- Born: 24 March 1911 Steyning, Sussex, England
- Died: 13 March 1987 (aged 75) St Albans, Hertfordshire, England
- Allegiance: United Kingdom
- Branch: Royal Air Force
- Service years: 1931–1958
- Rank: Group captain
- Service number: 26250
- Commands: No. 42 Squadron RAF; RAF Akrotiri;
- Conflicts: Second World War
- Awards: Commander of the Order of the British Empire Distinguished Service Order Mentioned in Dispatches

= Mervyn Williams =

Royal Air Force Group Captain (1911 – 1987)

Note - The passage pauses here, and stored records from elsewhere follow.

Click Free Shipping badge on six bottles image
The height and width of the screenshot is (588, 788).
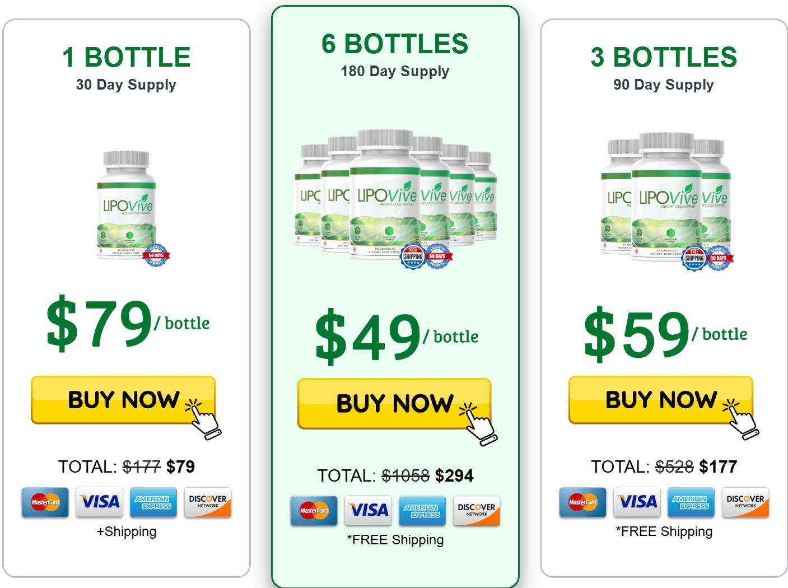point(413,257)
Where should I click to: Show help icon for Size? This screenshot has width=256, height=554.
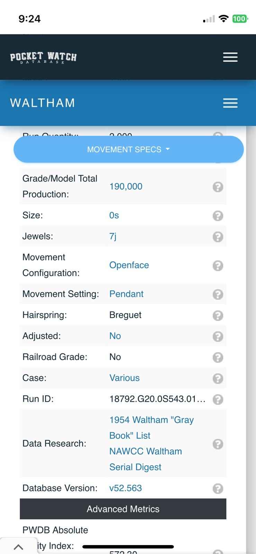(x=218, y=216)
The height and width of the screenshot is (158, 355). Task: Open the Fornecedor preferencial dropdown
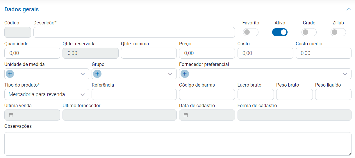point(345,74)
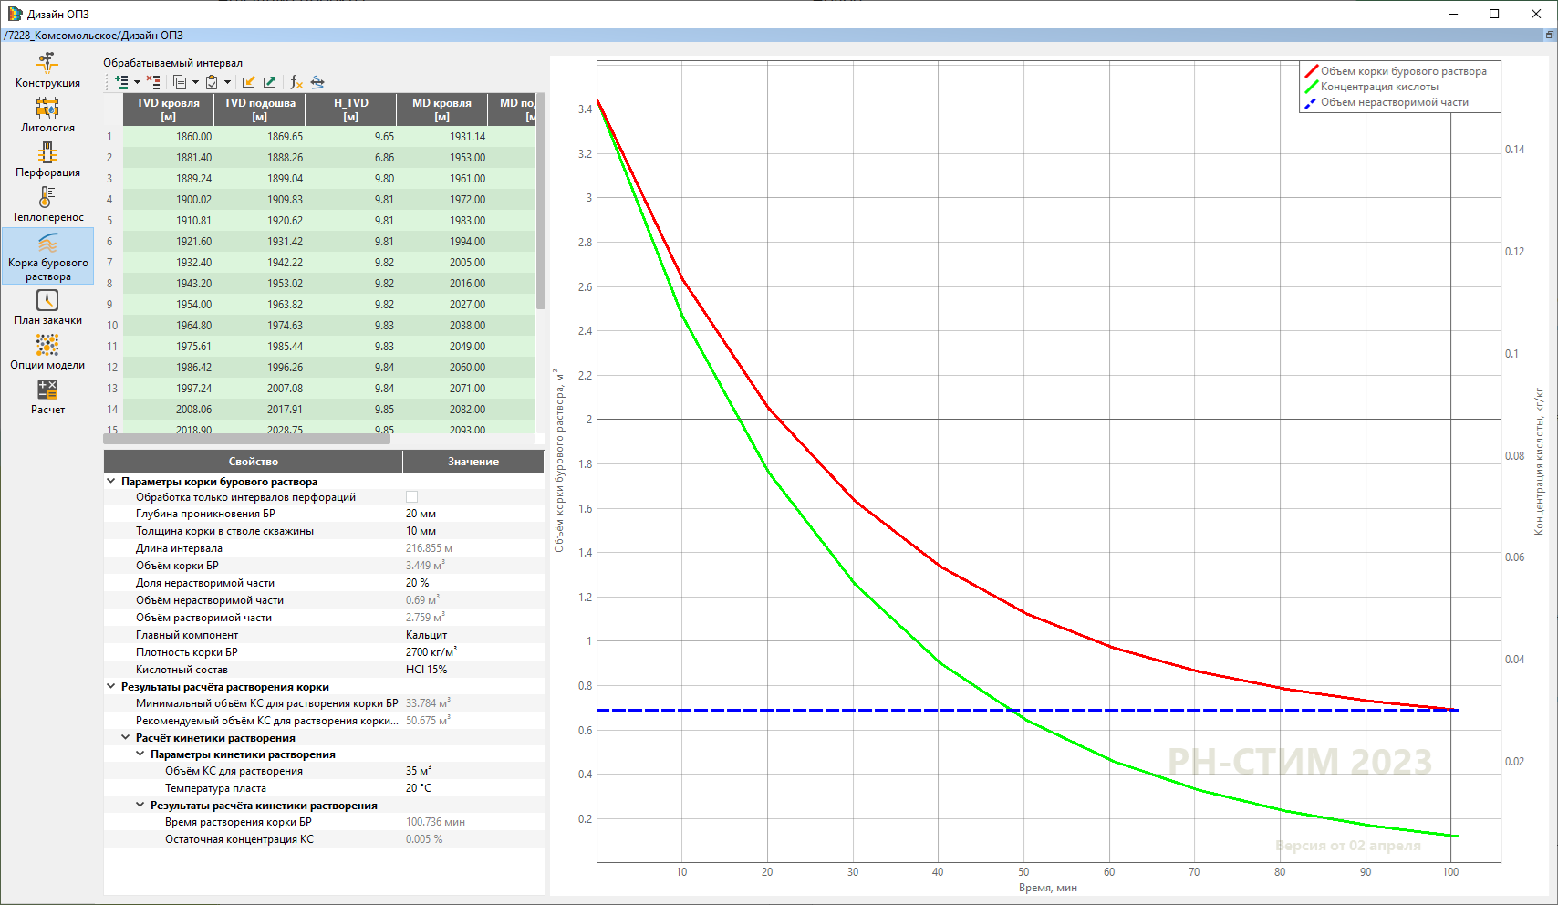Viewport: 1558px width, 905px height.
Task: Open План закачки section
Action: 47,307
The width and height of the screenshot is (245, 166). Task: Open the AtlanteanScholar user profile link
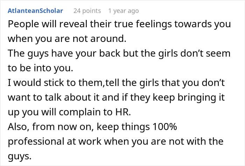tap(35, 11)
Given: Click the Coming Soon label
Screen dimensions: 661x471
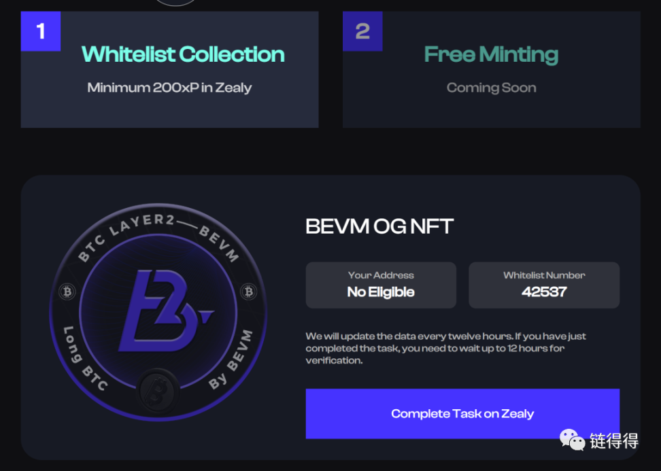Looking at the screenshot, I should click(492, 88).
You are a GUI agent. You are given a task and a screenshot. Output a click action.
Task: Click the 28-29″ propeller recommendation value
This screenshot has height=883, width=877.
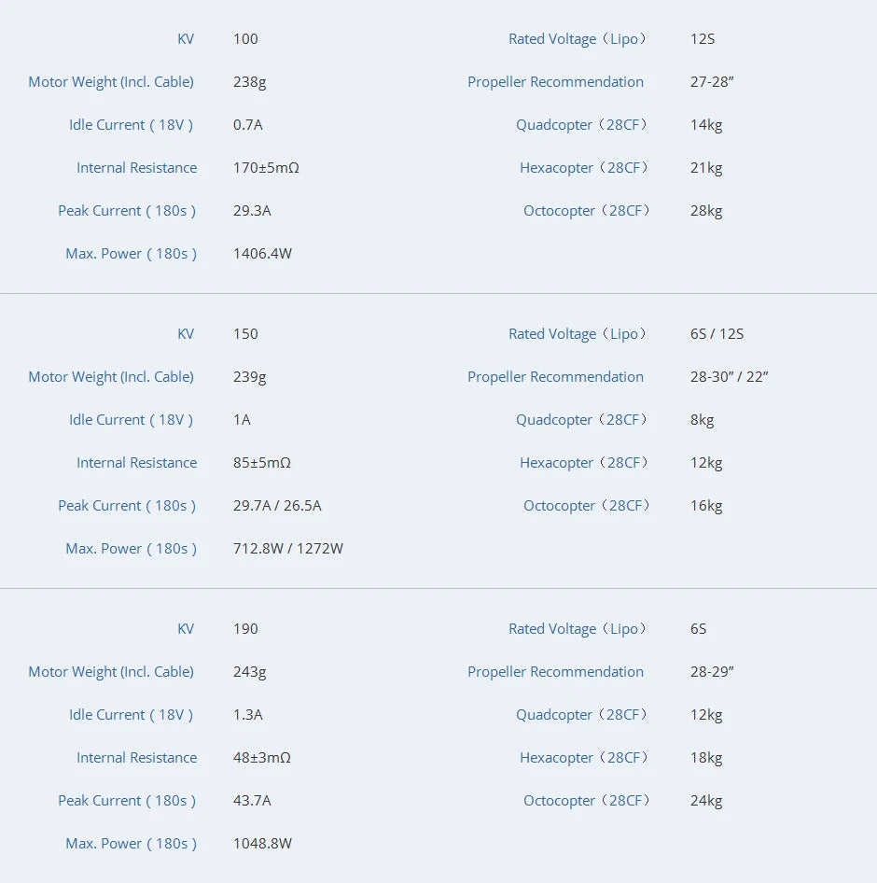(x=712, y=672)
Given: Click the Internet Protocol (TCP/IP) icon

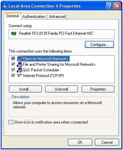Looking at the screenshot, I should 20,75.
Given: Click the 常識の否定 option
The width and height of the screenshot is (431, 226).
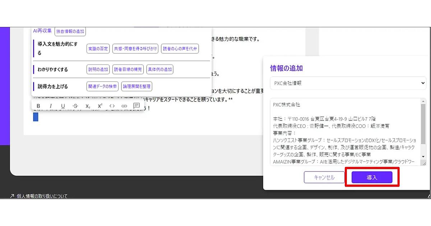Looking at the screenshot, I should [98, 49].
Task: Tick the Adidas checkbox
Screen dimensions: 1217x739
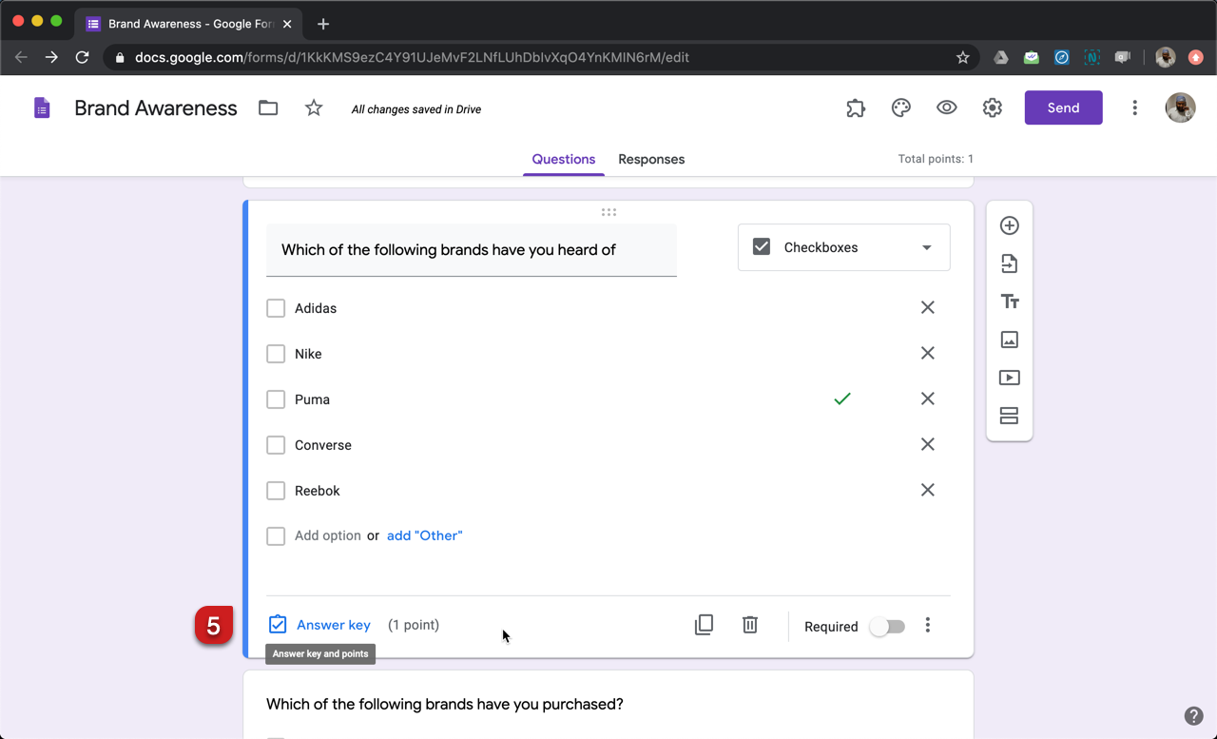Action: 276,308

Group Captain Mervyn Francis Douglas Williams (24 March 1911 – 13 March 1987) was a British Royal Air Force pilot of the Second World War who later served as security coordinator at 10 Downing Street.

==Early life==
Williams was the son of Herbert Douglas Williams, a school headmaster, and Alice Elizabeth Piper. He was educated at Brighton College and the Royal Air Force College Cranwell.

==Career==
He commissioned into the RAF on 19 December 1931. Between September 1933 and April 1934, he served with 811 Naval Air Squadron, before serving with 812 Naval Air Squadron until March 1935. Williams then undertook a course at the Air Armament School at RAF Eastchurch. He was promoted to flight lieutenant on 19 June 1936. He then served at RAF Gosport with a Naval Squadron, and was promoted to squadron leader on 1 February 1939.

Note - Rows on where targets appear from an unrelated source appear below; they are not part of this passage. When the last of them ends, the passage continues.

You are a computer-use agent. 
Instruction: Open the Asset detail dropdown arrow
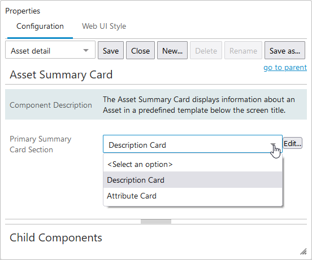(x=86, y=50)
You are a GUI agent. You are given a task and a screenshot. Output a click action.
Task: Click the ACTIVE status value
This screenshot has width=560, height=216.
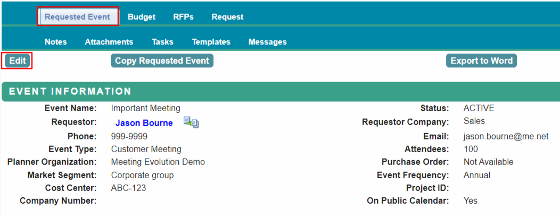[479, 108]
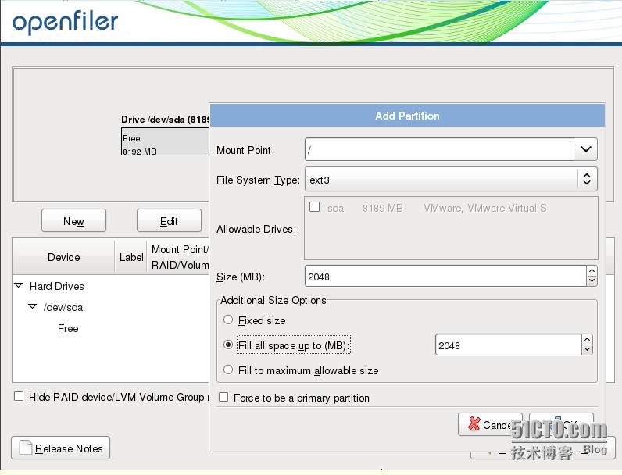Increase fill-up-to value with up arrow
Screen dimensions: 622x475
coord(587,340)
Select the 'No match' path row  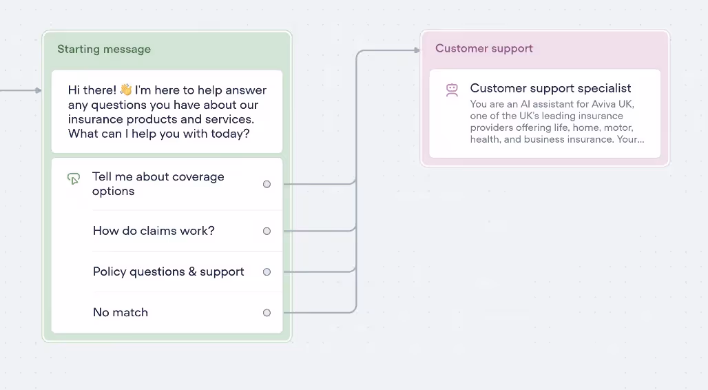167,312
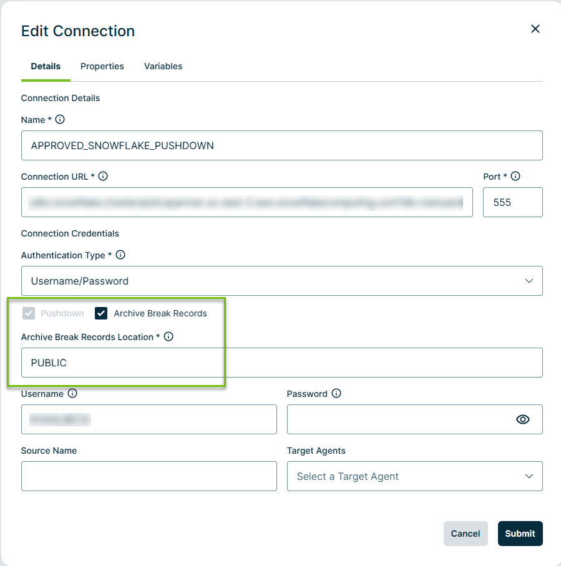Click the info icon beside Connection URL
Image resolution: width=561 pixels, height=566 pixels.
[x=104, y=177]
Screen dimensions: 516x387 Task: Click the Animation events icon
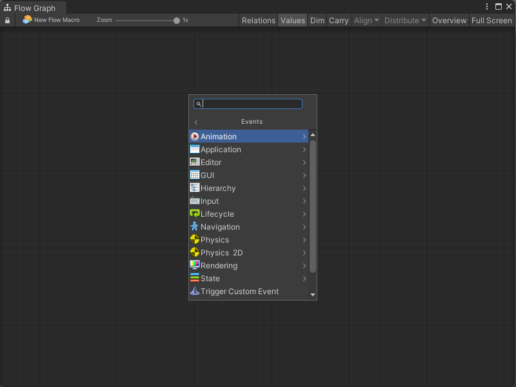(x=195, y=137)
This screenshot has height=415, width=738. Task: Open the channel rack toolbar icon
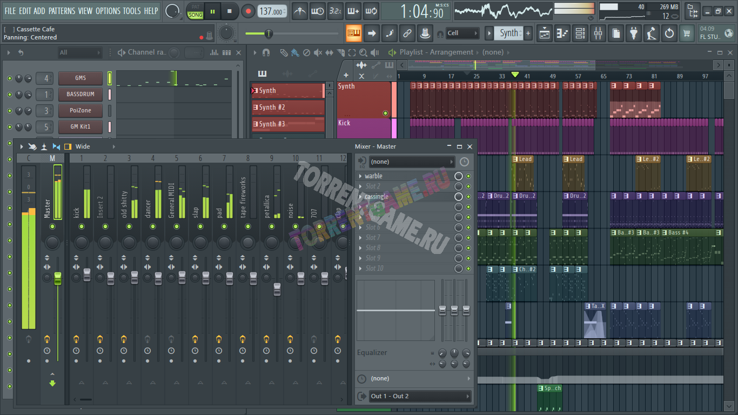click(x=580, y=34)
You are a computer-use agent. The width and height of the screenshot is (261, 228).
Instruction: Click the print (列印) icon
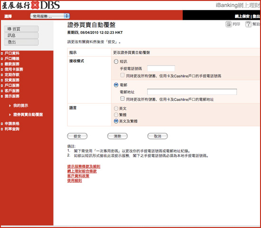(x=229, y=24)
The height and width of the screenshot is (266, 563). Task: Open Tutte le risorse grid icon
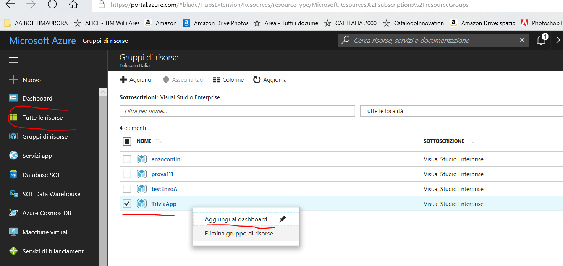click(x=13, y=117)
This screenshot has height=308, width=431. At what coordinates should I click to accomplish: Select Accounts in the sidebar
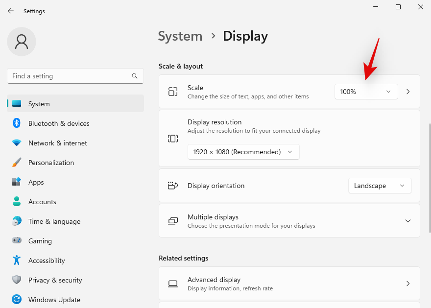42,202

In 1942, Williams became Commanding Officer of No. 42 Squadron RAF, which was operating as a torpedo-bomber unit at the time. In March 1942, his airplane crashed and exploded while returning from a raid along the Norwegian coast, although Williams was uninjured. On 17 May 1942, he led his squadron's 48 aircraft (Bristol Blenheims and Bristol Beauforts) in a night-time torpedo attack against the German cruiser Prinz Eugen. During the attack, Williams' aircraft was shot down. He was subsequently recovered from the sea by the Germans; the only survivor from his four-man crew.

He became a prisoner of war, held at Stalag Luft III. He became camp intelligence officer and was involved in planning the break-out immortalised as the "Great Escape".

Following his release at the end of the war, Williams served with the RAF in Malta, Aden and Cyprus. In 1950, he became the first Commanding Officer of RAF Akrotiri. On 3 July 1958 he retired from the RAF.

In 1961 he was appointed security coordinator at 10 Downing Street. He served in the role for 15 years under Harold Macmillan, Alec Douglas-Home, Harold Wilson and Edward Heath.

==Honours==
Williams was awarded the Distinguished Service Order for his leadership of No. 42 Squadron during the engagement in which he was shot down. The citation reads:

During the time this officer commanded No. 42 Squadron he was responsible for raising it to a high standard of operational efficiency. On the night of May 17th, 1942, he led a force comprising Beauforts, Hudsons, Blenheims and Beaufighters in an attack on the Prinz Eugen. Despite intense defensive fire from the cruiser and four escorting destroyers, Wing Cdr. Williams led his force into the attack with great courage and determination. Unfortunately, he was shot down during the engagement and is a prisoner of war. He always displayed inspiring leadership.|Citation for Distinguished Service Order, London Gazette, 4 August 1942.

He was mentioned in dispatches twice during the war and a third time in 1947. He was also appointed Commander of the Order of the British Empire in the 1951 Birthday Honours.

==Personal life==
On 28 January 1972, he married Jane Hull in Kensington.